◆ **EXERCISES**
(a) Can you repeat, word for word, the part of the article on Bob Saget's death that opens with the words containing "Beloved comic Bob" and closes with "explosive autopsy report!"?
(b) Answer these from the article on Bob Saget's death:
(i) How old was Saget when he died?
(ii) In which hotel did his death take place?
(iii) How many fractures on Saget's head does Dr. Stuart Fischer cite?
(c) Could you resume the article on Bob Saget's death after its last sentence and keep writing it?

◆ **DOCUMENT SECTION**

Beloved comic Bob Saget suffered terrible head injuries before his lifeless body was found in an Orlando hotel room — and now medical and criminal experts are calling for a new probe into the TV dad’s death after an explosive autopsy report!
Although the medical examiner officially concluded the 65-year-old Full House star’s death was an accident caused by a fall, Saget’s skull was so badly shattered that Dr. Gavin Britz, chairman of the neurosurgery department at Houston Methodist, says there was “significant trauma” similar to “something I find with someone with a baseball bat to the head.”
Emory University neurologist Dr. Daniel Barrow raised more red flags about the former sitcom star’s bizarre autopsy report detailing the Jan. 9 tragedy at the luxurious Ritz-Carlton, saying, “There is no hotel room I have ever stayed in that would allow for a fall significant enough to cause this kind of head injury. It really raises, to me, more questions than it provides answers.”
Cops claim the actor cracked his skull on his bedroom’s headboard, but New York–based Dr. Stuart Fischer points out, “There were six fractures on the back and the front of Saget’s head! You’d have to fall 10 to 20 feet — or be battered by a blunt object to suffer injuries of that kind. It’s beyond suspicious and screams of a possible crime scene to me!”
Famed forensic pathologist Dr. Cyril Wecht — who helped investigate the deaths of Sen. Robert F. Kennedy, Charles Manson cult victim Sharon Tate and rock legend Elvis Presley — also expresses doubts over the Florida coroner’s ruling of accidental death.
“If his death came from a fall — it had to come from multiple falls,” Wecht says in an exclusive National ENQUIRER interview.
“There’s no way he simply fell and hit his head and then died. This case is crying out for further investigation.”
His former co-star Candace Cameron Bure agrees. However, the funnyman’s shattered widow, Kelly Rizzo, and grown daughters, Aubrey, Lara and Jennifer Saget, won a court fight to block the Orange County Medical Examiner’s Office from releasing of further details about his death. They insist revealing more information about the investigation “would cause irreparable harm in the form of extreme mental pain, anguish, and emotional distress.”
But former NYPD officer and criminal defense attorney Peter Gleason says any findings should remain public — no matter how disturbing.
“While I understand the family’s desire for privacy, any time there is a suspicious death in a public [place] such as this hotel, a public investigation is critical because people have the right to know!”

◆ **RECORDED DATA**
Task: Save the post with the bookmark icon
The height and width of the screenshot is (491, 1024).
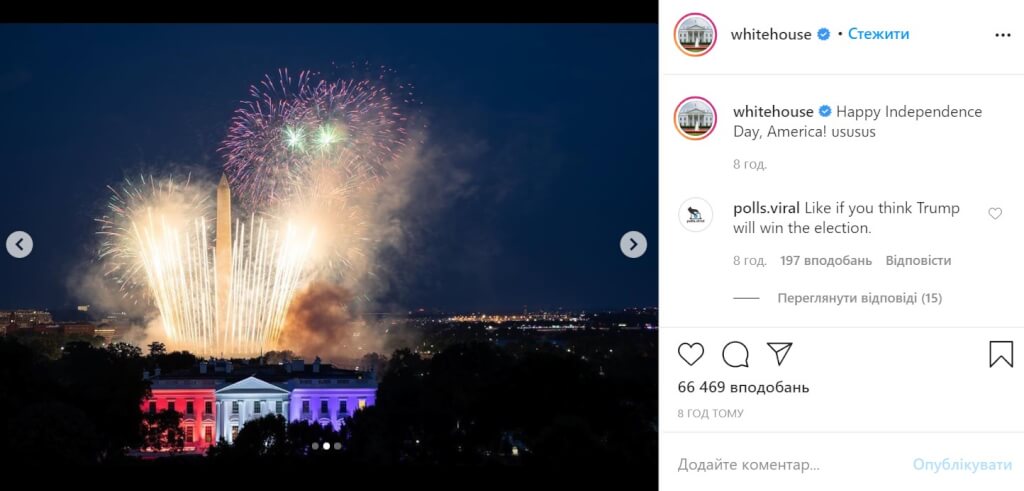Action: click(x=1001, y=354)
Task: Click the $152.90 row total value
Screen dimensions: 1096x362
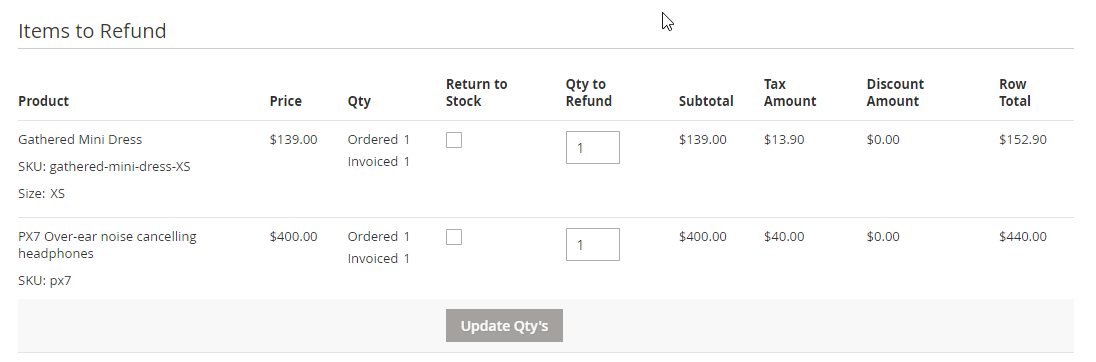Action: tap(1023, 140)
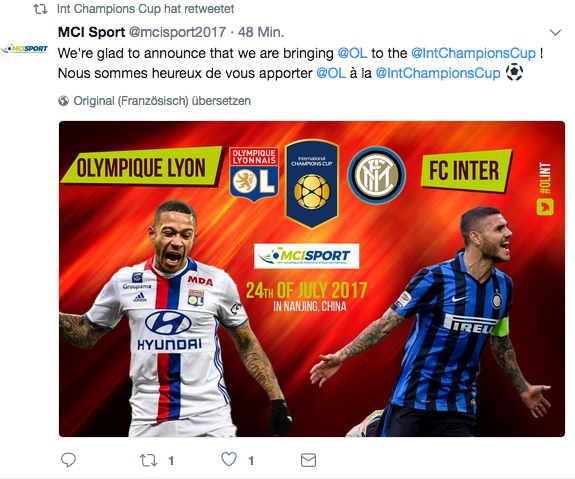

◆ **EXERCISE RESPONSES**
(a)
Beloved comic Bob Saget suffered terrible head injuries before his lifeless body was found in an Orlando hotel room — and now medical and criminal experts are calling for a new probe into the TV dad’s death after an explosive autopsy report!

(b)
(i) 65
(ii) The Ritz-Carlton in Orlando
(iii) Six

(c)
Wecht believes police should be scouring every piece of security footage they can find from the hotel and the surrounding areas to document the hours before the star passed away after suffering a devastating brain bleed.
Saget had performed a show the night before his death in the Jacksonville area and later arrived at the Ritz-Carlton.
Wecht insists, “I would want to review every moment that could have been captured on security cameras from the time he got in his car in Jacksonville till he went into his hotel room in Orlando for the last time.”
“Did he stop for gas? Did he stop to eat? Did anyone seem to follow him in the lobby or parking lot? Was his door locked?”
“All of this should have been examined and detailed before the cause of death was determined.”
Lawmen consulted by The ENQUIRER believe the swift investigation was superficial — at best — and the hotel room was neatly staged to support the preposterous theory the bawdy standup star was simply the victim of a fall.
Former Chicago police officer and private investigator Paul Huebl says, “I’m not satisfied his significant head trauma could happen without somebody else’s help!”
Gleason questions the tidy appearance of Saget’s room. A housekeeper discovered the dead comic’s bags were neatly placed by the door — and he was lying in bed!
Gleason says, “The last thing a major chain like the Ritz-Carlton would want is to have a homicide occur on their property. A tidied-up hotel room makes for a difficult crime scene to investigate.”
He notes hotels in tourist destinations like Orlando frequently experience break-ins by burglars and adds, “Those are the places where security footage tends to disappear.”
Gleason believes Saget would have been a high-profile target, potentially attracting an intruder in the city, which is home to Walt Disney World and other popular attractions.
Statistics show theft, burglary and assaults account for most of Orlando’s crimes — with the majority of incidents occurring near hotels, bars and restaurants!
A recent report even revealed the crime rate in the area near Universal Studios, which is mere miles from the Ritz-Carlton, was double that of the city as a whole!
“This is exactly the area where this kind of thing would happen,” Gleason explains. “For someone to be discovered with multiple skull fractures and cops saying ‘there’s nothing to see here’ is absurd.”